● STATED PROBLEM: Repeat the stretch of the records from their first line through the line containing "Action: (x=250, y=466)", copying each line unchanged.

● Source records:

# # # #

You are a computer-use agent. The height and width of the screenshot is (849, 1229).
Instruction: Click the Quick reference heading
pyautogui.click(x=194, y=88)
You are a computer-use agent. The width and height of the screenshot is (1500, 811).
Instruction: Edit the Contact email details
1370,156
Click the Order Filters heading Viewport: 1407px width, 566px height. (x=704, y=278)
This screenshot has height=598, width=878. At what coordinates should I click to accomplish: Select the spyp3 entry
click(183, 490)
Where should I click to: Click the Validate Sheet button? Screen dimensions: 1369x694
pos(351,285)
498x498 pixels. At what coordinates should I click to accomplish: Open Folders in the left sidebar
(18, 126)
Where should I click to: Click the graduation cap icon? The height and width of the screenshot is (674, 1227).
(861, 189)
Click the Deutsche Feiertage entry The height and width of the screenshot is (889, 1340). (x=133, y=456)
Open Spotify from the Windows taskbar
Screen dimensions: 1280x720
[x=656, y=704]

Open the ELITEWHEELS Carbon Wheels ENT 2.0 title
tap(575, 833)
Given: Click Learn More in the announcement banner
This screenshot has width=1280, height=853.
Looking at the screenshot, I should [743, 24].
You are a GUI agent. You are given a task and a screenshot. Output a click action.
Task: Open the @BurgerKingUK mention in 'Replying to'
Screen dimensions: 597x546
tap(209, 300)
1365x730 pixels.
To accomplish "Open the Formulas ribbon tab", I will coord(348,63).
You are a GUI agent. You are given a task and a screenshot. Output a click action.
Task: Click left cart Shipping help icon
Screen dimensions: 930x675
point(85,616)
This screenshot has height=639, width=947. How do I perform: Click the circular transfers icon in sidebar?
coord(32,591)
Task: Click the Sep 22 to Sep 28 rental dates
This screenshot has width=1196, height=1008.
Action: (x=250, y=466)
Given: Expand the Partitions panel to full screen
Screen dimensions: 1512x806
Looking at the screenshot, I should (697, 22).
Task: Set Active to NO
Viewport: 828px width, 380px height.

# # # #

● RESULT OF THE EXERCISE:
You are a computer-use agent. The height and width of the screenshot is (849, 1229).
Instruction: Click the Quick reference heading
pyautogui.click(x=194, y=88)
You are a computer-use agent. The width and height of the screenshot is (1500, 811).
Instruction: Edit the Contact email details
1370,156
Click the Order Filters heading Viewport: 1407px width, 566px height. (x=704, y=278)
This screenshot has height=598, width=878. At what coordinates should I click to accomplish: Select the spyp3 entry
click(183, 490)
Where should I click to: Click the Validate Sheet button? Screen dimensions: 1369x694
pos(351,285)
498x498 pixels. At what coordinates should I click to accomplish: Open Folders in the left sidebar
(18, 126)
Where should I click to: Click the graduation cap icon? The height and width of the screenshot is (674, 1227).
(861, 189)
Click the Deutsche Feiertage entry The height and width of the screenshot is (889, 1340). (x=133, y=456)
Open Spotify from the Windows taskbar
Screen dimensions: 1280x720
[x=656, y=704]

Open the ELITEWHEELS Carbon Wheels ENT 2.0 title
tap(575, 833)
Given: Click Learn More in the announcement banner
This screenshot has width=1280, height=853.
Looking at the screenshot, I should [743, 24].
You are a GUI agent. You are given a task and a screenshot. Output a click action.
Task: Open the @BurgerKingUK mention in 'Replying to'
Screen dimensions: 597x546
tap(209, 300)
1365x730 pixels.
To accomplish "Open the Formulas ribbon tab", I will coord(348,63).
You are a GUI agent. You are given a task and a screenshot. Output a click action.
Task: Click left cart Shipping help icon
Screen dimensions: 930x675
point(85,616)
This screenshot has height=639, width=947. How do I perform: Click the circular transfers icon in sidebar?
coord(32,591)
Task: Click the Sep 22 to Sep 28 rental dates
This screenshot has width=1196, height=1008.
Action: (x=250, y=466)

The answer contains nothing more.